DIRECTIONS FOR THIS TASK: Nothing but the pictures should be left out when the entries below are duplicated.

DATA:
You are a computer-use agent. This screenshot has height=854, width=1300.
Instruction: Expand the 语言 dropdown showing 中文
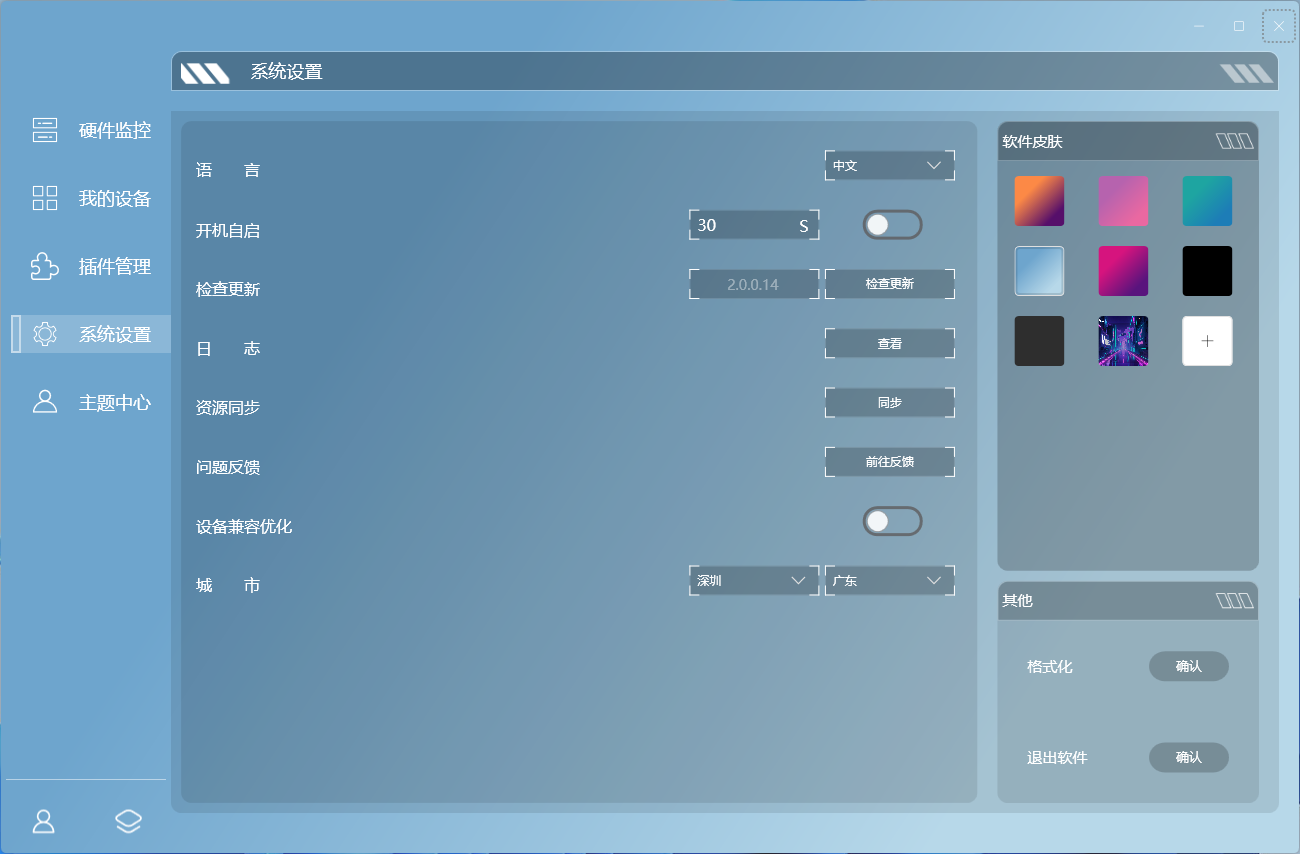pos(890,166)
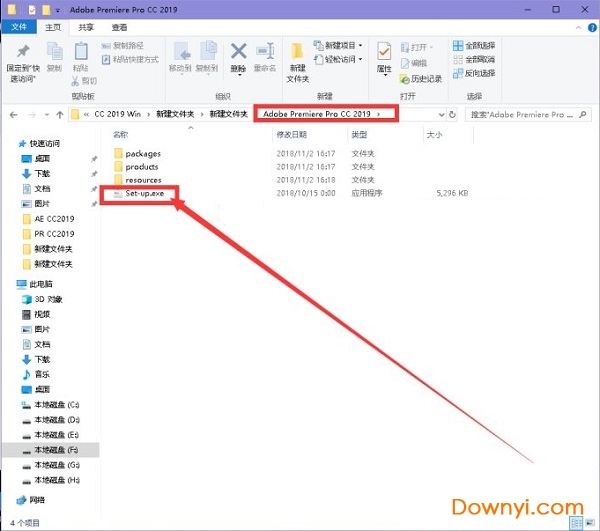
Task: Select the Set-up.exe file
Action: click(145, 192)
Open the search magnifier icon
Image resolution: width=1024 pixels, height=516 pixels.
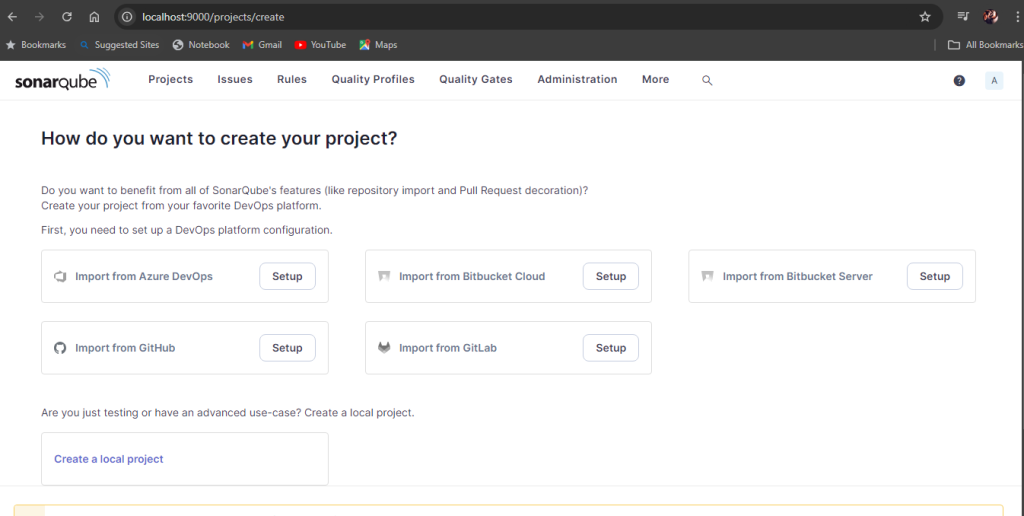pos(707,80)
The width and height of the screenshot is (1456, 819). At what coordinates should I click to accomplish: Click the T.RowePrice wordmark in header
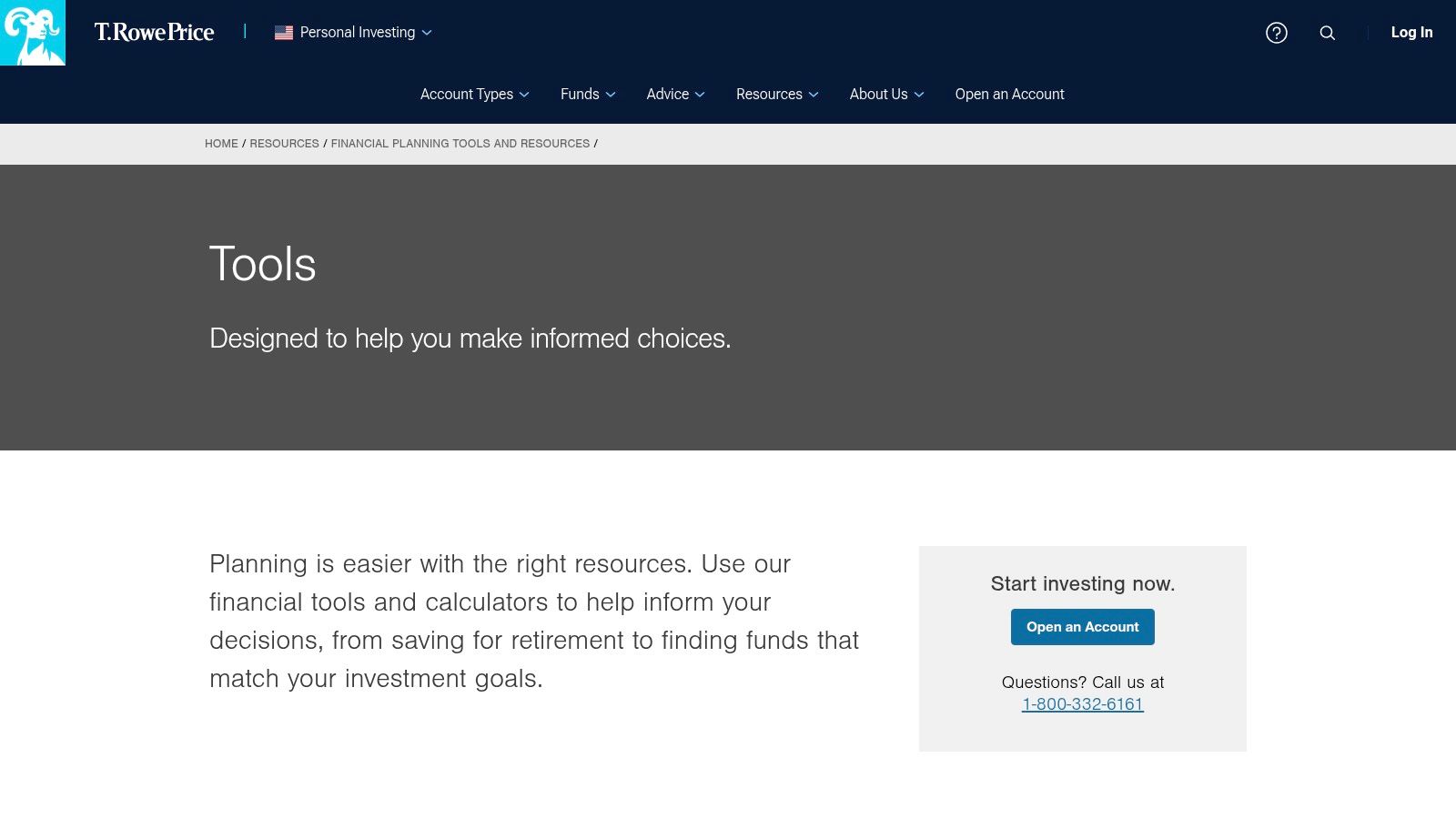click(x=154, y=33)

EXERCISE OUTPUT:
You are a computer-use agent. This screenshot has height=854, width=1300.
Instruction: Expand the 语言 dropdown showing 中文
pos(890,166)
Task: Select the Set-up.exe file
Action: click(145, 192)
Open the search magnifier icon
Image resolution: width=1024 pixels, height=516 pixels.
pos(707,80)
The width and height of the screenshot is (1456, 819). At what coordinates should I click to accomplish: Click the T.RowePrice wordmark in header
click(x=154, y=33)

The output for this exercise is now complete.